Canada Governor General Overwhelmed With Calls Demanding Trudeau Be Removed From Office

Receiving an average of 25-50 calls per day, Mary Simon’s office received 4600 calls on the Thursday after the Truckers Protest.

In the wake of the recent Truckers Convoy, Canadians have been peppering Governor General Mary Simon’s office with calls to dissolve our federal government, and to remove Prime Minister Justin Trudeau from office.

As reported in the National Post, “Rideau Hall’s call centre normally receives between 25 to 50 calls a day. Since the truckers convoy began the number has exploded, with more than 1,500 on Wednesday and over 4,600 at one point in the afternoon on Thursday.”

It’s an unprecedented development in what has become an unprecedented society. The vehemence by which a segment of our population want Justin Trudeau gone has fired-up to white hot levels. The situation belies a deep-rooted fragmentation in society.

There exists two distinct factions: one found in government’s doghouse, one venerated as the apogee of our country. The former are the loathsome. These are the protestor-types. Largely comprised of “Old Stock” Canadians, these people are being transitioned by government and media into social outcasts.

The “in-crowd” are a different breed. These folks are venerated by government and media. Their numbers consist of woke white Liberals and Trudeau’s preferred 3rd World  migrant communities. Regarding the request to show Mr. Trudeau the door, there is– no surprise–  good news for the neo-chosen:

“The protesters’ calling campaign is all for naught as there is no way the Governor General could ever acquiesce to any of their demands,” says Daniel Béland, director of the McGill Institute for the Study of Canada.

“The Governor General cannot just decide to fire the prime minister like that,” Béland said. Correct he is. Though it is not a question of caving in to demands of the protesters. It is a matter of government policy regardless of who made these demands.

“In Canada, a vote of no confidence is a motion that the legislature disapproves and no longer consents to the governing Prime Minister and the incumbent Cabinet. A vote of no confidence that passes leads to the fall of the incumbent government.”

“If a vote of no confidence passes, the Prime Minister is required to submit his or her resignation to the Governor General of Canada, who may either invite the leader of another coalition/party to attempt to form a new government in the House of Commons, or dissolve Parliament and call a general election.

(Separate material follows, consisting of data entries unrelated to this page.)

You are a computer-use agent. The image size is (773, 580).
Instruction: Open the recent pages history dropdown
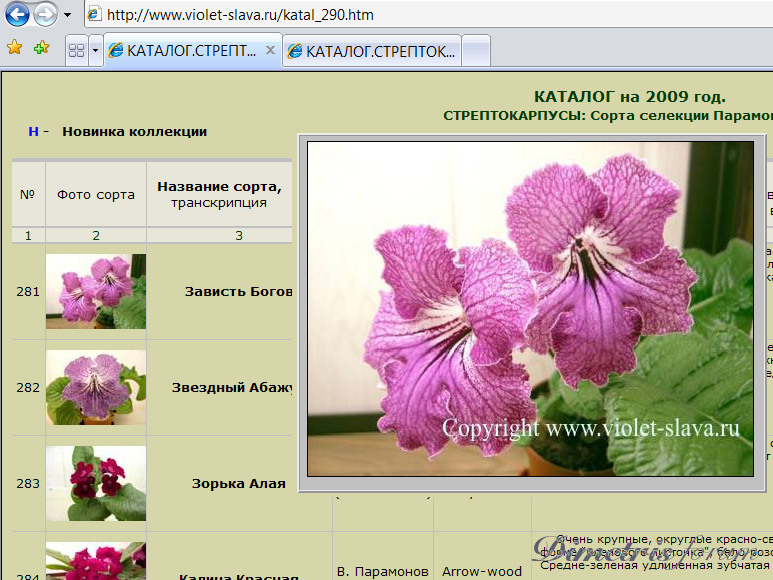click(x=67, y=16)
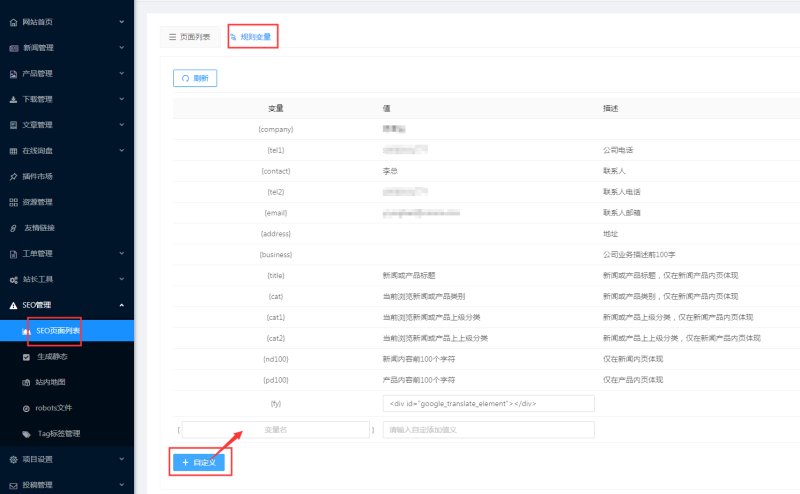
Task: Click the 网站首页 home icon in sidebar
Action: tap(13, 21)
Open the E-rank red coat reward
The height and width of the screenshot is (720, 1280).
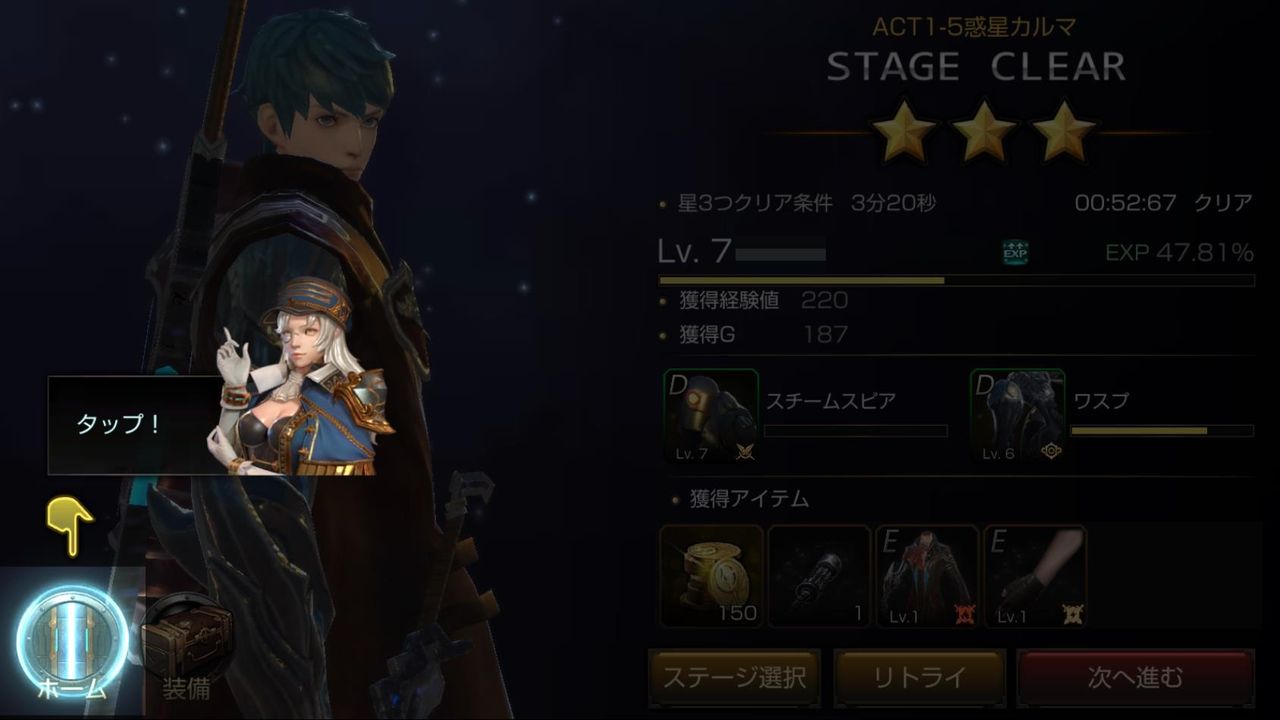[927, 576]
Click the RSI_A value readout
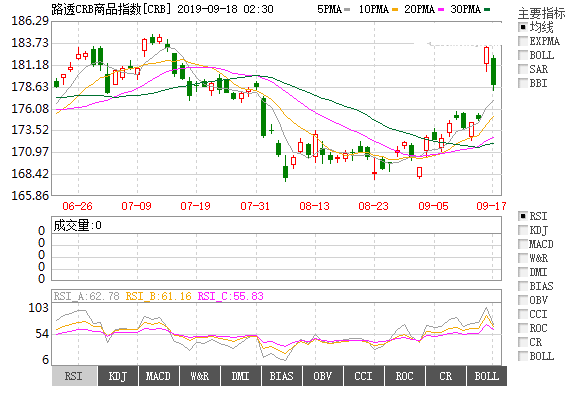The width and height of the screenshot is (573, 397). tap(87, 296)
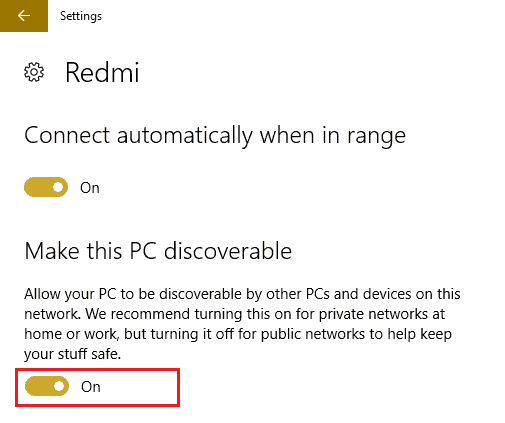Select the Settings window title text

pos(81,16)
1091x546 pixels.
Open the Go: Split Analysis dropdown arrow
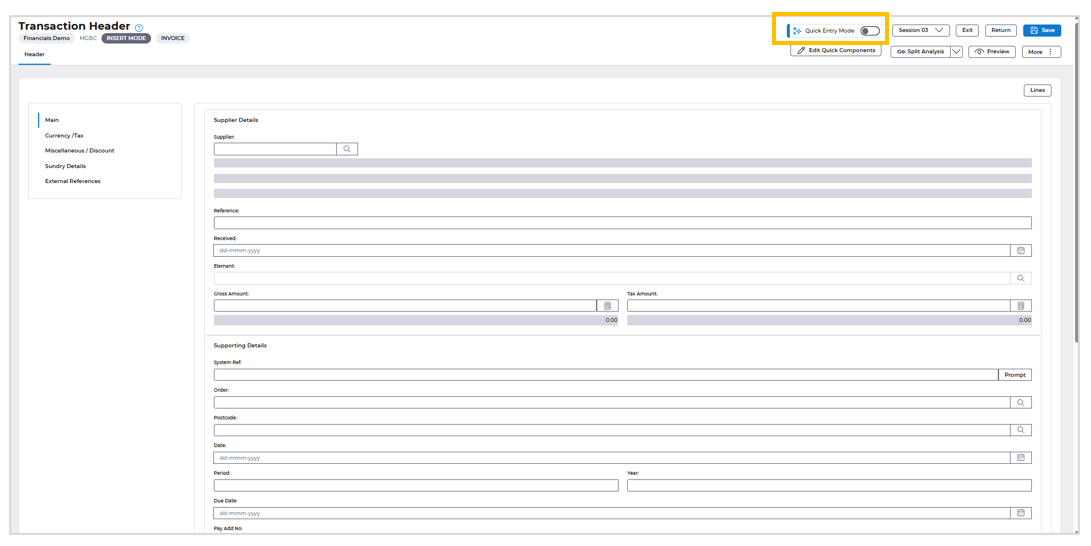[x=956, y=51]
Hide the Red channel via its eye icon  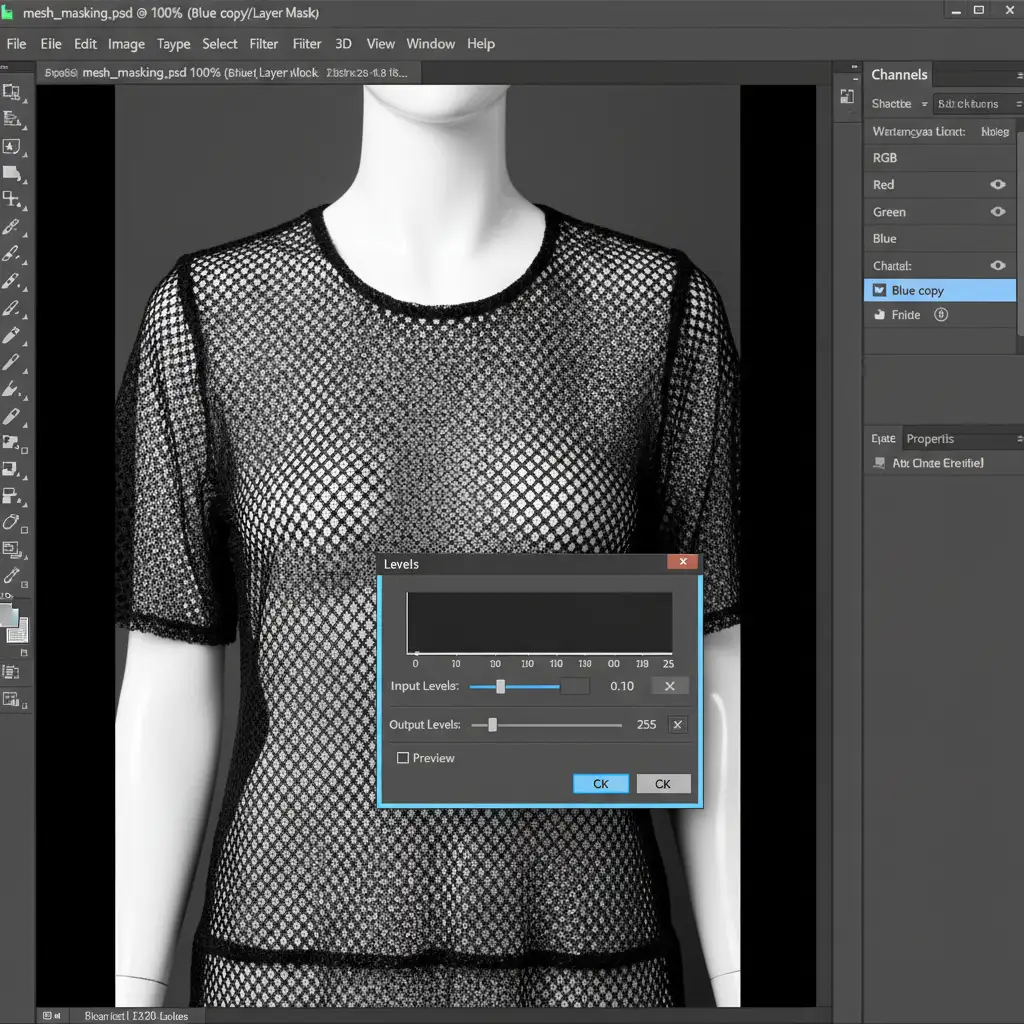pos(997,185)
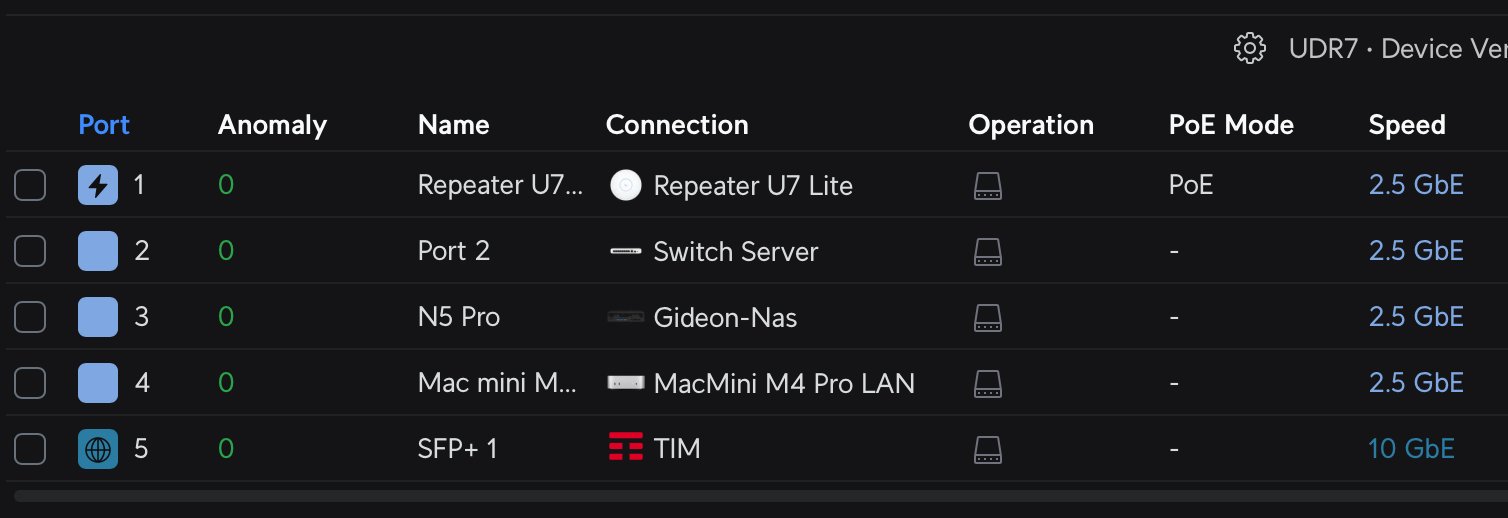This screenshot has width=1508, height=518.
Task: Tick the checkbox for the N5 Pro row
Action: coord(30,317)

There is no mechanism in Canada for citizens to remove a sitting prime minister. For a maximum of four years, the status of a PM is subject only to the House of Commons. 

On the topic of public influence, times have certainly changed. New arrivals to Canada may not realize it, but there was a time when “the will of the majority” had an influence on government. In terms of the pace of transformation, one might believe this existed somewhere between the Neolithic age, and the rise of  Cro-Magnon man.

 PM Trudeau wouldn’t consider such a concept if he was the last neo-communist standing. As such, governance in Canada has transitioned to a series of four-year mini-dictatorships. Media say nothing. Besides, how could the Canadian people impeach a prime minister, when we don’t even vote for a prime minister?

Mainstream media has always maintained a skewed attitude toward Federalism. Over the course of 365 days per year– over a four-year period– media supply relentless coverage of PM Trudeau. The man is the Alpha and Omega of federal governance. Then, arriving at voting day, suddenly the prime minister is nowhere to be found. Apart from a presence on one ballot out of a total of 338,  he is non-existent. Canadians do not vote for a prime minister, we vote for our local MP.

Life has made it hard for citizens to have an influence on government. Smart money says never to expect an improvement in this area. After all, what has two years of Covid brought voters apart from a thicker wall between the people and government.

Result: a three-term prime minister that nobody wants, apart from a select group of designated elites. Feeling the “democratic vibe?” Sounds a tad more communist than anything else.

Canada has always been far less of a democratic nation than perceived by the public. In Justin Trudeau’s Canada, democracy is clinging by a thread. If not for media, passing years would have enlightened Canadians on what “progressive ways” in government really mean.